Criminals don’t have to be geniuses. The sheriff’s
department in Orange County, Florida, arrested 34-year-old
Michael Gariby of Orlando for selling illegal drugs. Deputies
say he approached a car at a gas station and asked the
driver, “want to buy some cocaine?” They say the driver
said yes, and the suspect handed him a bag of cocaine and
asked for cash. The driver was Sheriff’s Deputy Ed Johnson –
in uniform. The car was a marked patrol car.

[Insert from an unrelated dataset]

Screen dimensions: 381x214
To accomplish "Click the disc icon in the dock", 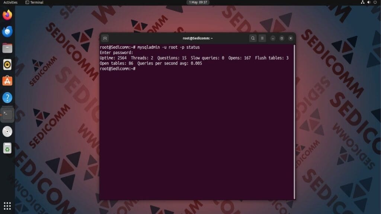I will (x=7, y=131).
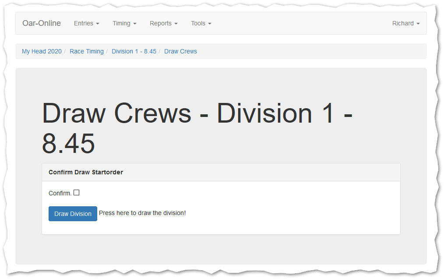
Task: Go back to Race Timing breadcrumb
Action: coord(87,51)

Criminals don’t have to be geniuses. Christopher Harris


spent about a year in jail for robbing the same gas station
three times in less than a week. He released to serve four
more years probation, by the apparently hadn’t learned his
lesson. Police in Green Bay, Wisconsin, arrested him for
robbing the Astor Park Mini Mart. Twice. And in the same
day.

Criminals don’t have to be geniuses. Ralph Gomez of


St. Augustine, Florida, was showing off the Onstar system to
his girl friend in his Cadillac Escalade. On star is a satellite
communication device that helps drivers with directions and
also automatically calls the police in a possible emergency.
Mr. Gomez turned OnStar on but turned the volume down, so
did not hear the OnStar operator asking if everything was
okay. When showed up, everything wasn’t. They found
cocaine sitting on his center console.
Criminals don’t have to be geniuses. Phillip Williams of
Tampa, Florida, bought some crack cocaine – an illegal drug.
But he suspected he’d been ripped off. Maybe the stuff was
fake. So he walked up to two men and asked them to check
it out for him. Sure enough, it was the real stuff. Good news
for druggie. The two men were police officers in uniform.
Bad news for druggie.

Criminals don’t have to be geniuses. Two burglars,


ages 18 and 20. broke into a summer cabin near the Danish
town of Kaldred. A passing neighbor caught them hailing
loot to their getaway car and told them to put it back. To
make sure the confronted burglars didn’t skedaddle, the
passerby yanked the keys from their car and refused to give
them back. So the burglars called the police.